Modernize Your Android App With The Single Activity Pattern
If you’ve been developing Android apps for around 3–5 years, probably you learned at the beginning that a screen of your app should be assigned to an activity, following a 1–1 relationship.
This is one of the main lessons when taking the firsts steps into the framework, to keep simplicity when starting and because it was the standard way of developing apps for a long time.
The framework has evolved over the years and different approaches have come and go, and one of those, which is my personal preference, is the Single Activity Pattern.
The Single Activity Pattern
This pattern defends that instead of using an activity for each screen, the app is built with a single activity that works as a container for fragments that will be replaced for each screen, and manage through a stack. The core idea is to change the activities for fragments.
These days, Google is promoting this pattern as a standard to develop Android apps. You can check this conference by Ian Lake, a software engineer at Google, but if you feel lazy, these are the main benefits that are pointed out in the talk:
- Sharing state between activities is harder than doing it between fragments. Fragments can use the container activity to share this data with the help of a ViewModel attached to the lifecycle of the activity, which is going to survive the fragment replacements.
- It’s easier to test UI in isolation when working with fragments.
- Better support for animation when transitioning between fragments than between activities.
- Avoid implying the OS when changing between screens. Activities need to notify the OS every time they are created and destroyed, adding extra overhead that is not really necessary. Overall, fragments are lighter.
- Following the Single Activity Pattern allows the developer to take fully advantage of the Navigation Jetpack library and makes deep-linking easier.
By using the navigation library you can also have a visual representation of the navigation logic of your app as you can see in the following picture.
Nowadays, with the release of Jetpack Compose, we have one more alternative to implement the Single Activity Pattern. Instead of using fragments, we can use composables for each screen, and navigate through them using the Compose Navigation library and completely eliminate fragments.

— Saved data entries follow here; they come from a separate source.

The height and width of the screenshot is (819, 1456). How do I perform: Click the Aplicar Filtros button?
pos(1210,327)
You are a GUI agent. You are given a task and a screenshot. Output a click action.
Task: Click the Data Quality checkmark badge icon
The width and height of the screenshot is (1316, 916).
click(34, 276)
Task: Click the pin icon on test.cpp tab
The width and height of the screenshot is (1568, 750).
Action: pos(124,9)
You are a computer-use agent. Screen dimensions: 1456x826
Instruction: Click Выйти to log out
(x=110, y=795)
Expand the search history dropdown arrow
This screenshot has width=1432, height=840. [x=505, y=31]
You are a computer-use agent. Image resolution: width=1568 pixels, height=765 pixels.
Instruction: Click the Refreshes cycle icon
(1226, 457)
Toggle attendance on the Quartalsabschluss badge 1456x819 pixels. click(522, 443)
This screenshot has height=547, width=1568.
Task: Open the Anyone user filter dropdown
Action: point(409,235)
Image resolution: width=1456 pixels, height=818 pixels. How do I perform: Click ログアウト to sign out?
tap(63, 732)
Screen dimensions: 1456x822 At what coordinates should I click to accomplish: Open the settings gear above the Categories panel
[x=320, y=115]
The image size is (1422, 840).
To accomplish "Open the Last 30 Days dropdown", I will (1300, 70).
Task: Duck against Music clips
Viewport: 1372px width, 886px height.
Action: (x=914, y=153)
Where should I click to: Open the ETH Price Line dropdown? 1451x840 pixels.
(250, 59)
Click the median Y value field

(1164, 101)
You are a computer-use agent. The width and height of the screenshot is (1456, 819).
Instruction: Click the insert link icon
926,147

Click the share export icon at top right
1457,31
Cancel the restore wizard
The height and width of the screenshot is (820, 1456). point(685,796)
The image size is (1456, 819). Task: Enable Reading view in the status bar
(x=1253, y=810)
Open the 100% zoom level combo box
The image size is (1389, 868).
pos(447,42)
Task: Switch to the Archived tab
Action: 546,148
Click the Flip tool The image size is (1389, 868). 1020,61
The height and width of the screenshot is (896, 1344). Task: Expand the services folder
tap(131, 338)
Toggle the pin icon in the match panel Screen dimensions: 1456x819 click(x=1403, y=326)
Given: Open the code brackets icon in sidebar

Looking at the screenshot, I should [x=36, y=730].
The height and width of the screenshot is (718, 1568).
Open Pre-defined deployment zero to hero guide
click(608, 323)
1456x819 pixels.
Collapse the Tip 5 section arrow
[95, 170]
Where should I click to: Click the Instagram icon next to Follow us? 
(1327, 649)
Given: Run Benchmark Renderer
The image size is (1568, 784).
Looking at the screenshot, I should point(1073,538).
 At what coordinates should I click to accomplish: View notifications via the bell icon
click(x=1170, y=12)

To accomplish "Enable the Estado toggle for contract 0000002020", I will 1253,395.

You could also have a main composable function per fragment and keep using the navigation component explained before to keep that visual representation of your navigation. To be honest, I don’t think that using these fragments as containers for your composables is going to have a penalization in performance, so I personally prefer it to have this overall view of what displays my app has, the navigation logic and I think that the transition to Jetpack Compose is going to be easier this way.